Saturday, April 10, 2010

Lack of Demand?

Earlier I displayed some data on output and factor usage in the manufacturing and home construction industries. Those were clearly cases of lack of demand: people wanted to buy less of those items, so suppliers produced less of them and used less capital and labor in the process. It's no surprise that, say, a 20 percent reduction in what customers purchase would reduce usage of labor and capital by about 20 percent.
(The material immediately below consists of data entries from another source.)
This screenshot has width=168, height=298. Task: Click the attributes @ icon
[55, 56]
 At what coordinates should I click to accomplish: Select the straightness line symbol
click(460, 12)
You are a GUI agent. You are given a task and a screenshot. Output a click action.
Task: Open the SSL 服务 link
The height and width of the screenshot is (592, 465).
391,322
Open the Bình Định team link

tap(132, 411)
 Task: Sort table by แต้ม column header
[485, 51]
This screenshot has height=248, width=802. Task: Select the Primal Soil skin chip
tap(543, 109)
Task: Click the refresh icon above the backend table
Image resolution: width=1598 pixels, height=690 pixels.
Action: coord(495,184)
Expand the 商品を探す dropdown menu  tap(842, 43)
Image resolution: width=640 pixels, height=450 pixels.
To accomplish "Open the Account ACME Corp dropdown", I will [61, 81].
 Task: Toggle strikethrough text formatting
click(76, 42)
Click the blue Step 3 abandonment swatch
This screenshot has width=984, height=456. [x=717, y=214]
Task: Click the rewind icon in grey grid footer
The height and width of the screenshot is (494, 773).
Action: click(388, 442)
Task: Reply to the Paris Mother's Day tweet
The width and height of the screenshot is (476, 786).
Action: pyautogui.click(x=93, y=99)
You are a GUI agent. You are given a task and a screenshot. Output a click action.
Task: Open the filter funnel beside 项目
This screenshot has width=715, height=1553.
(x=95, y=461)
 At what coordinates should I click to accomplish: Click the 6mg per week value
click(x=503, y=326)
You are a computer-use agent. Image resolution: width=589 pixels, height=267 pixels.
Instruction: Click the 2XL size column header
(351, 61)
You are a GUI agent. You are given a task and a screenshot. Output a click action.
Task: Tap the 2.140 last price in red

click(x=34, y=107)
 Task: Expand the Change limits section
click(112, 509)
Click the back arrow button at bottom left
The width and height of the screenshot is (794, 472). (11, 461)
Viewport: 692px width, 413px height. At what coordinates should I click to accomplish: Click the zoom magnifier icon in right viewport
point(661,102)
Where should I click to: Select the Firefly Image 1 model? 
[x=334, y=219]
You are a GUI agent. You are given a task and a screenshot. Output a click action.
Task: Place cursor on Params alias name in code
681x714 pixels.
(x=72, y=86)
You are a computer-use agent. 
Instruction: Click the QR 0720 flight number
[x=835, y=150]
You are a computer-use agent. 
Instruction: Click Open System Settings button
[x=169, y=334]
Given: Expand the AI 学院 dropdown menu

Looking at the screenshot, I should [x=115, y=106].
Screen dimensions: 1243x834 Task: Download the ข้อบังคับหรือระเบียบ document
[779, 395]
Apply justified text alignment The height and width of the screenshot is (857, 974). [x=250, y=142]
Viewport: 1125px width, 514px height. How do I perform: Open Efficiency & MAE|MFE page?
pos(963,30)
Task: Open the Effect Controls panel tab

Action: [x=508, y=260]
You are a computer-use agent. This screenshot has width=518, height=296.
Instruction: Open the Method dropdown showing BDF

Manufacturing and home construction together were only about 15 percent of the overall private sector, so it worthwhile to look at the rest of the private sector industries. The chart below shows that rest of the industries are STILL PRODUCING at pre-recession levels. Unlike the home construction and manufacturing industries, these industries cannot (on average) blame their drastic labor cuts on a lack of production: they are still producing and earning real incomes like before, but have decided to do so with a much smaller workforce.

3 comments:

Tamerlane said...

How long can the smaller labor pool keep producing at elevated levels? Is it safe to suggest that many workers were laid off and those who wanted to keep their jobs were simply required to take on the terminated workers duties. How long will workers persist at this increased workload without increased compensation in another question?

Don said...

"Unlike the home construction and manufacturing industries, these industries cannot (on average) blame their drastic labor cuts on a lack of production: they are still producing and earning real incomes like before, but have decided to do so with a much smaller workforce."

This sounds very close to what I was saying would occur in Dec. 2008 when you brought up the topic of productivity gains.

Don the libertarian Democrat

Larry said...

We see reduced labor supply. Do we see higher wages?